I miss it some days, but most days I don't. I miss doing windmills though.


----------



## auxioluck (Jun 7, 2010)

Mine's usually at a #2 buzz. I've shaved it bald a couple times, grown it out a couple times, and always go back to the buzz.


----------



## CatPancakes (Jun 7, 2010)

Mines down to my waist in the back when its wet. my hair is very curly.


----------



## Daemoniac (Jun 7, 2010)

^ Mine's longer


----------



## nhersom (Jun 7, 2010)

I tried having long hair but couldn't stand it. Very annoying.


----------



## vampiregenocide (Jun 7, 2010)

My hair is long, but its shit, just thin and meh. Thinking of shaving it off, I wear hats all the time so doesn't matter too much.


----------



## Daemoniac (Jun 7, 2010)

nhersom said:


> I tried having long hair but couldn't stand it. Very annoying.



Yeah it's pretty hard... Hurts like hell trying to brush/comb my hair after a shower... Too much tangle


----------



## TomParenteau (Jun 7, 2010)

Now I'll recognize Variant at shows.


----------



## DrakkarTyrannis (Jun 7, 2010)

TomPerverteau said:


> Now I'll recognize Variant at shows.



Variant...run...run fast and run far.


----------



## Daemoniac (Jun 7, 2010)

DrakkarTyrannis said:


> Variant...run...run fast and run far.



I'm safe from the Drakrapist  If you come here, the drop-bears and sharks and killer bugs and snakes and spiders-the-size-of-your-head and the jellyfish and the angry, angry birds will get you first


----------



## scottro202 (Jun 7, 2010)

I keep my hair at about 3 inches long. Any longer than that and it gets to be a pain 







And yeah, I like John Mayer


----------



## SargeantVomit (Jun 7, 2010)

Grow it natural. As long as it wants to and how it wants to! Unfortunately I haven't been able to but I'm trying my best!


----------



## DrakkarTyrannis (Jun 7, 2010)

Demoniac said:


> I'm safe from the Drakrapist  If you come here, the drop-bears and sharks and killer bugs and snakes and spiders-the-size-of-your-head and the jellyfish and the angry, angry birds will get you first



...you think I care about some bugs and shit? All they'll do is piss me off and when I do get a hold of you (content removed for graphic language)


----------



## CFB (Jun 7, 2010)

I don't have long hair because I like to get laid.


----------



## Daemoniac (Jun 7, 2010)

DrakkarTyrannis said:


> ...you think I care about some bugs and shit? All they'll do is piss me off and when I do get a hold of you (content removed for graphic language)



You may not care now, but just wait til the drop bears get their hands (paws? claws?) on you


----------



## Daemoniac (Jun 7, 2010)

CFB said:


> I don't have long hair because I like to get laid.



I have _really_ long hair and a girlfriend


----------



## DrakkarTyrannis (Jun 7, 2010)

CFB said:


> I don't have long hair because I like to get laid.



So then why are you still alone?


----------



## theo (Jun 7, 2010)

DrakkarTyrannis said:


> So then why are you still alone?


----------



## JeffFromMtl (Jun 7, 2010)

1/8"


----------



## groph (Jun 7, 2010)

OMGTH A HAIR THREAD!!!1!!



Mine's pretty short. I generally let it grow to the point that I resemble a news anchor, and attempt to style it in this wicked cowlick that makes me look even more like a news anchor.

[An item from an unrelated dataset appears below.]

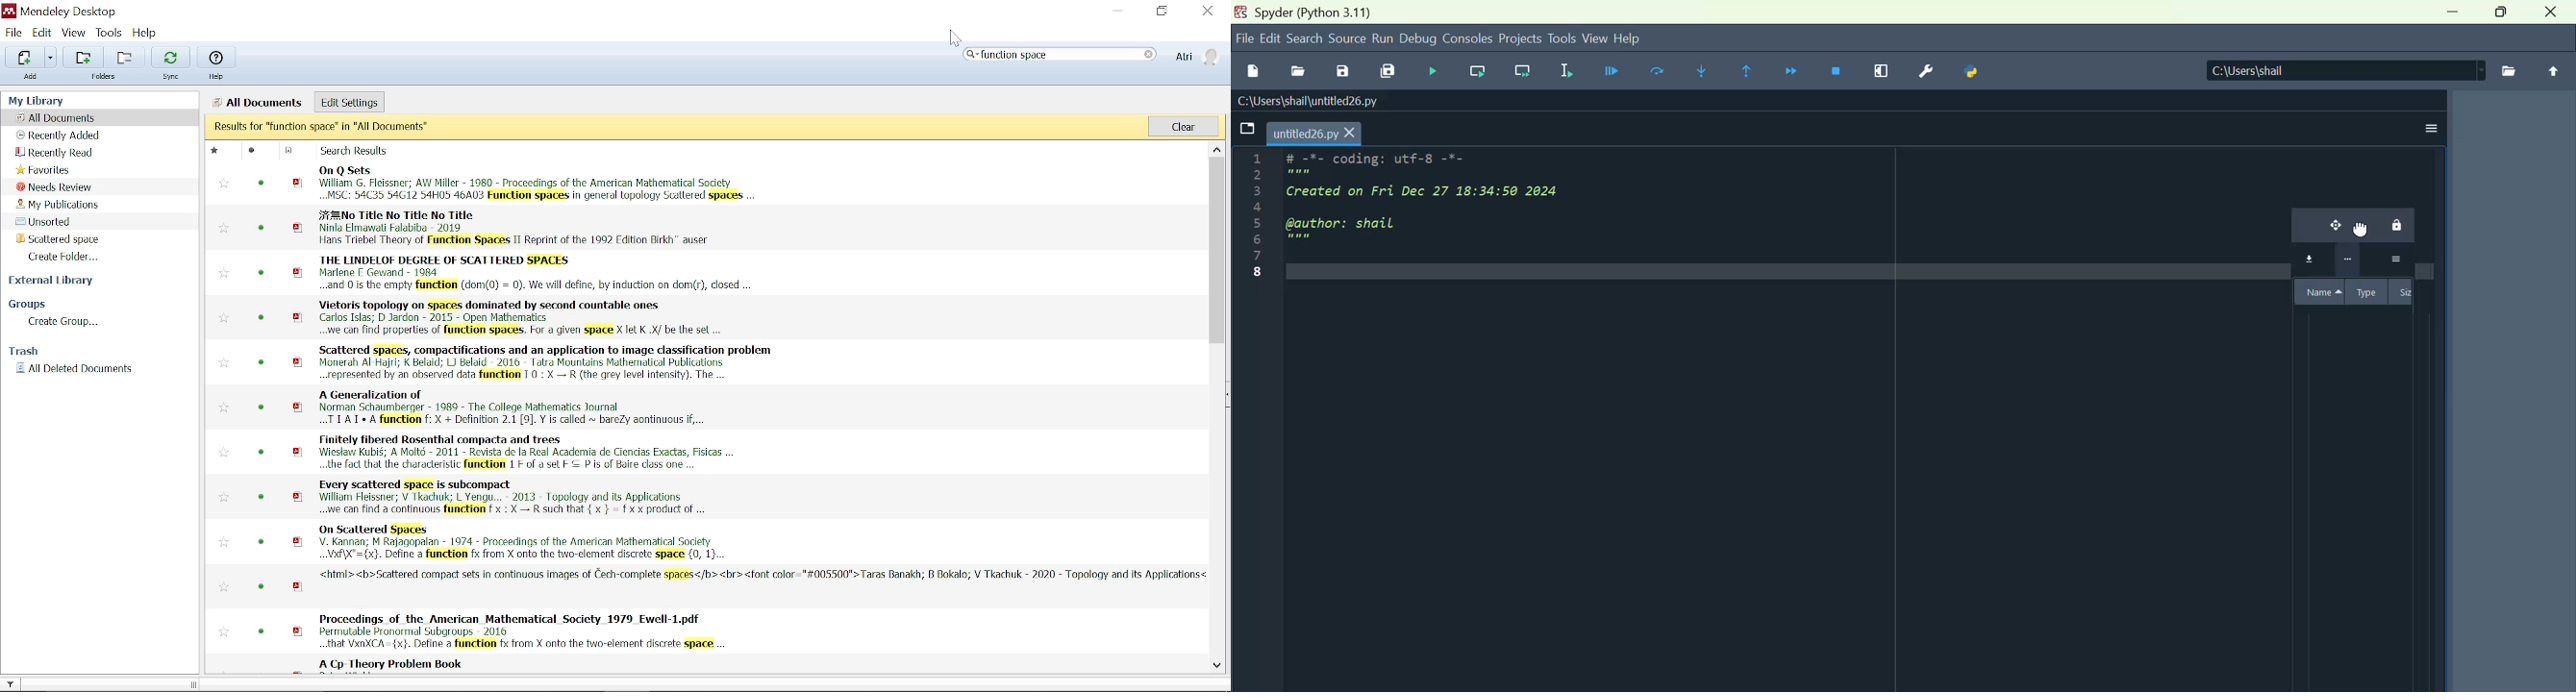 The height and width of the screenshot is (700, 2576). I want to click on On Scattered Spaces V. Kannan; M Rajagopalan - 1074 - Proceedings of the American thematca SocietyVFX = {x}. Define a function fx from X onto the two-clement discrete space {0, 1)..., so click(727, 542).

To prevent me from looking like a total news anchor, I keep a trim goatee. It's also my only feeble grip on any sort of masculinity, as my beard growing abilities are sub-par, but I'll probably have a full beard this time next year. Over the past six months or so it's been filling in thicker than it has been in the past two years so I figure I'll look like a lumberjack news anchor by the time I'm 21. If I can sustain facial hair, I'll keep it. That's my rule until I level up to a full beard. Even though I'd probably look terrible with one, I want one.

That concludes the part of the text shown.